Jason and Albert Rich made frantic efforts. They exhausted every means possible to them to find whether any one had been seen around the Moreland house at that time. Most of the women in the town did their own work. It was near the noon hour that the pocket book had disappeared. All of the neighbours had been in their kitchens at the time. No one could be found who had seen any one upon the streets that was not a resident going about his business.
A few days later, in a dull daze, Mahala stood in the town court house and heard herself arraigned upon the charge of having stolen three thousand dollars from the residence of Martin Moreland. She listened to the readings of the depositions of Junior Moreland and his wife, who had left on the noon train as arranged on the day of the trouble. She listened to the harsh testimony of Martin Moreland. She saw him glare at his wife. She saw the cruel grip with which he clutched her arm as he pretended carefully to lead her to the witness stand. She saw the shrinking, cowering woman lift a blanched face to the judge, and having been sworn, she heard her testify to having seen her son enter the living room with the pocket book in his hand, to having been told by him what sum it contained as he passed through the kitchen where she was hurriedly preparing dinner. He had explained that the money to pay Mahala was to be taken from it and the remainder was for the expenses of his trip with Edith. She told of hearing his voice as he talked to the two women and of having spoken with him again as he passed back through the dining room and kitchen on the way out. She told of having seen him stand a minute in conversation with the gardener at the back door and then start on his way toward the alley gate to go back to the bank. She could testify to nothing else except entering the room when she had been called after the loss of the pocket book had been discovered.

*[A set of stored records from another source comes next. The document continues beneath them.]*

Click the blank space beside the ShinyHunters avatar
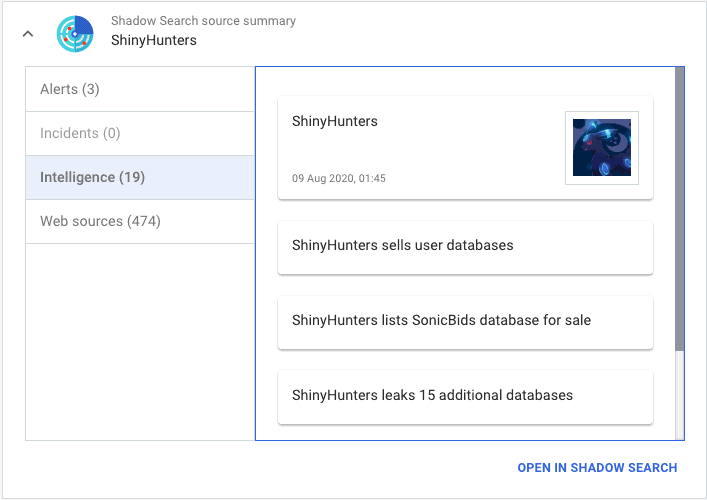Viewport: 707px width, 500px height. (x=469, y=148)
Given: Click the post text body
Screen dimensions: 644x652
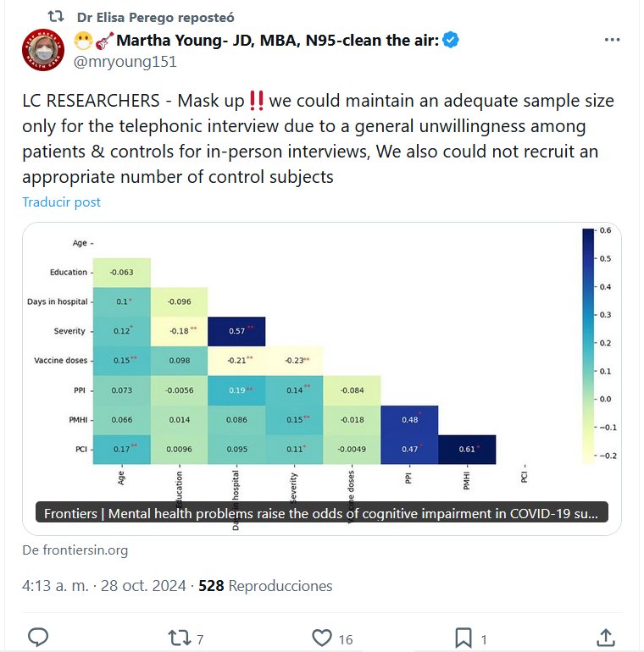Looking at the screenshot, I should (x=318, y=139).
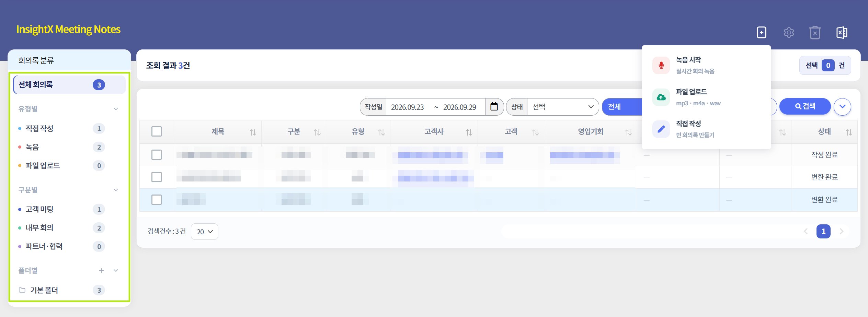Viewport: 868px width, 317px height.
Task: Open the settings gear icon
Action: 789,33
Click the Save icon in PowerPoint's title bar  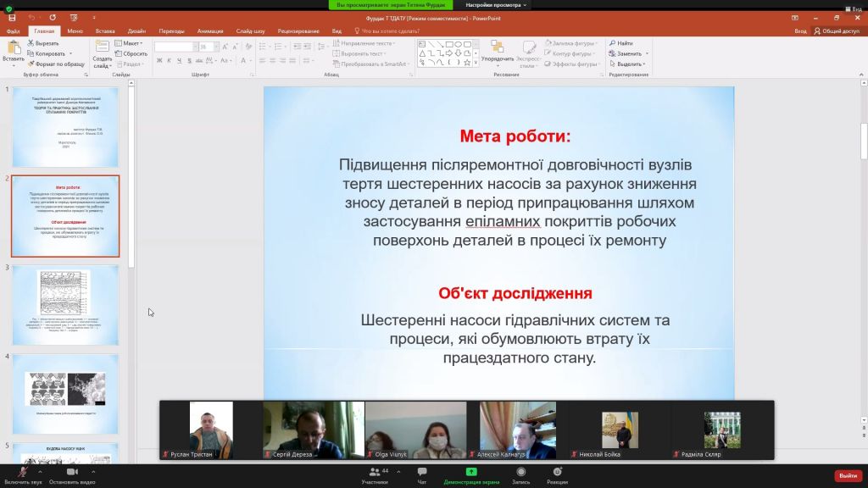click(x=12, y=17)
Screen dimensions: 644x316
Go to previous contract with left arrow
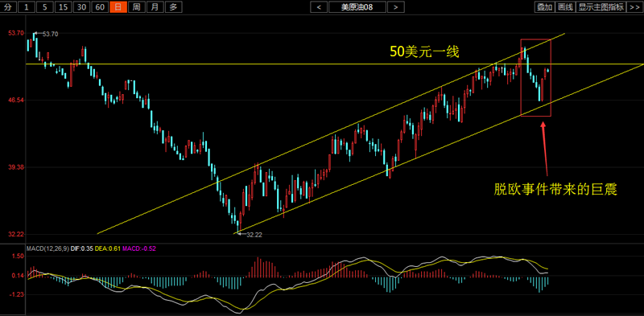pos(319,6)
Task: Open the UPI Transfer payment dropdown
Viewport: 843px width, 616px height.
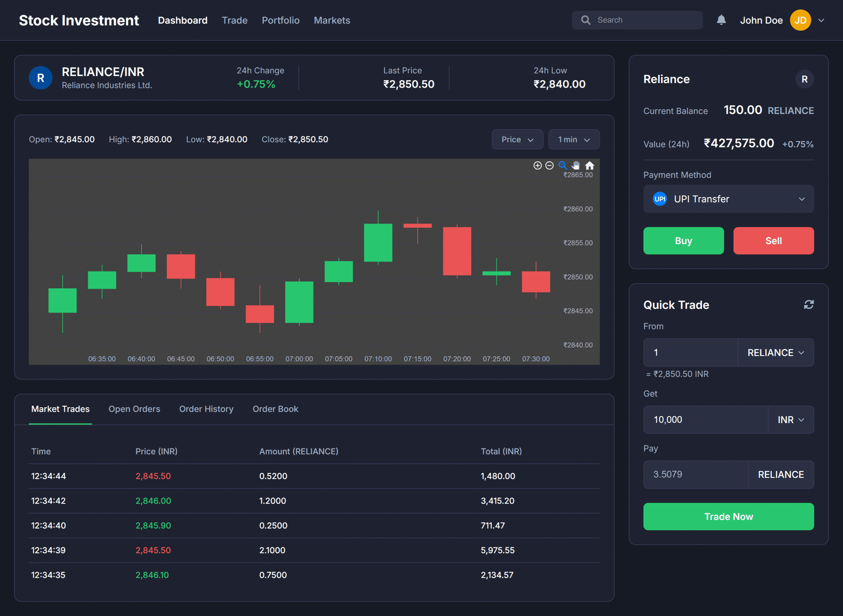Action: pyautogui.click(x=728, y=199)
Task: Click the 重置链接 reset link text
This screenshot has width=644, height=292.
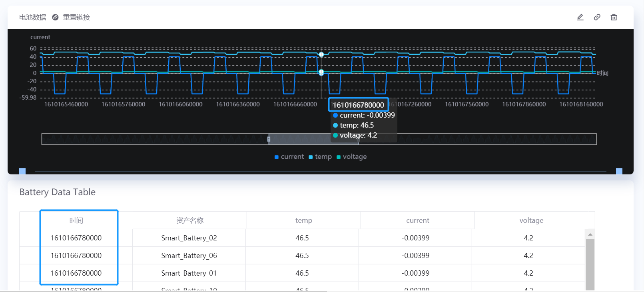Action: pos(76,17)

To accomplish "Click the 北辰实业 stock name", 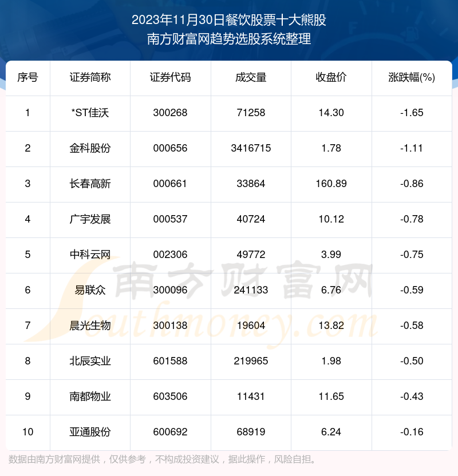I will [90, 361].
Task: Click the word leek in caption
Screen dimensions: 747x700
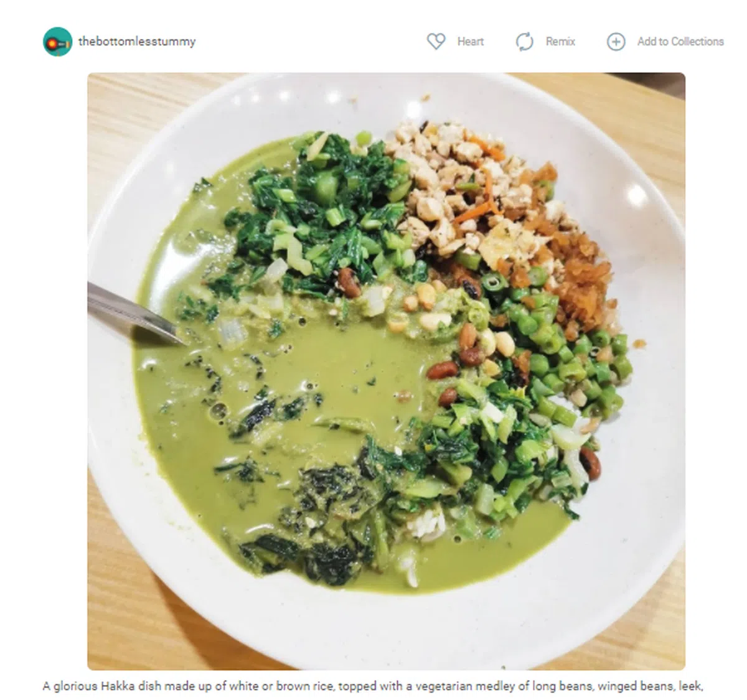Action: (x=689, y=686)
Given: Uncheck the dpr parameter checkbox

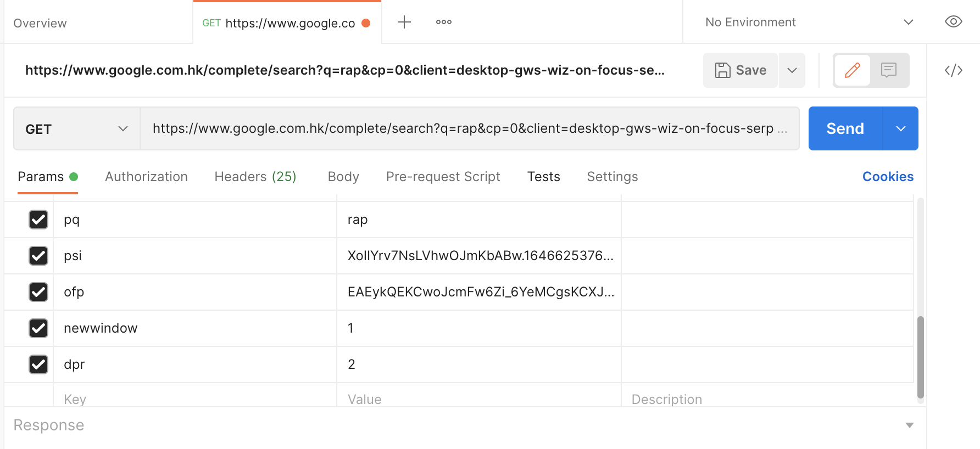Looking at the screenshot, I should pos(38,364).
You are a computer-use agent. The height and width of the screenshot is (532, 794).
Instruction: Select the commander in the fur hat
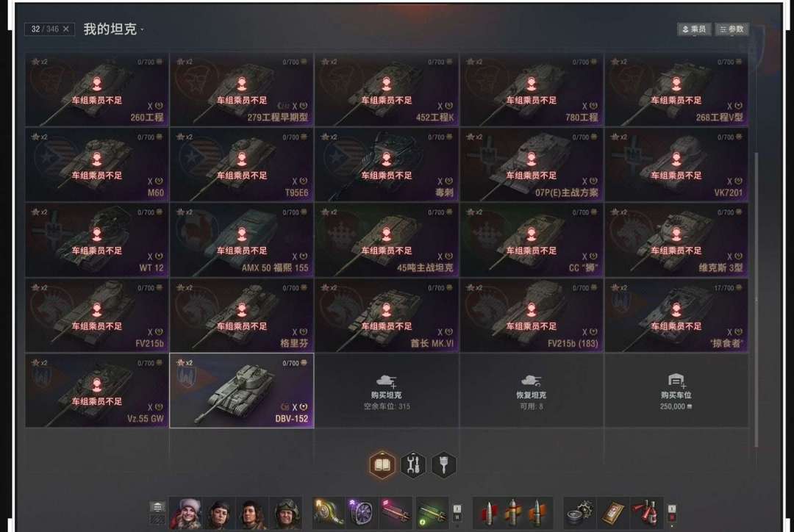pos(186,512)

Pressed by Albert Rich with the question: “Have you any theory, Mrs. Moreland, can you offer any explanation as to how that pocket book might have disappeared?” she hesitated, evidently suffering cruelly, then with dry lips she said: “I have not.”
And again Albert Rich asked her: “Is it your belief that Mahala Spellman, the daughter of Mahlon and Elizabeth Spellman, stole that money?”
She answered promptly: “It is not.”
Pressed again to explain how else it could have disappeared, she answered: “I do not know, but there must have been some other way.”
Then Mahala was asked if there was anything she wished to say. She took the stand and clearly and unwaveringly, she made her testimony. She detailed every occurrence simply and explicitly. She admitted having seen the pocket book, which she described, in Junior’s hands and again in the parlour lying where Edith had told him to place it, when she had been sent to lay the hat she had finished beside the coat. She stoutly denied having touched it.
Under skilful questioning by Albert Rich the facts were developed that it would have been possible for any one who knew that the money was there to have entered the hall quietly, either at the front or side door, and taken it away. In rebuttal the Morelands were prompt with the evidence that no one knew that the money was in the house except Junior and his father, both of whom were occupied at the bank at the time of its disappearance, and the people who had been in the Moreland home, each of whom could be accounted for. Mahala’s lawyer made much of the fact that the money could not be found upon her or in her home, and that she had not been from the sight of the Junior Mrs. Moreland except for the minute when she had laid the finished hat beside the coat.
Anticipating this testimony, Martin Moreland had packed the front seats of the courtroom with his followers. At this statement all of them laughed immoderately. There was confusion in the court. Mahala turned deliberately, and so standing, she slowly searched the room filled with faces on not one of which could she find real sympathy, compassion, or comfort save on the agonized white face of Jason gazing up at her. Then she studied the jury, man by man, and as she did so, she realized that the power and the wealth of Martin Moreland had been lavished upon it.
She turned to the judge, who had been a friend of her father, with whose children she had played, and who had known her all her life.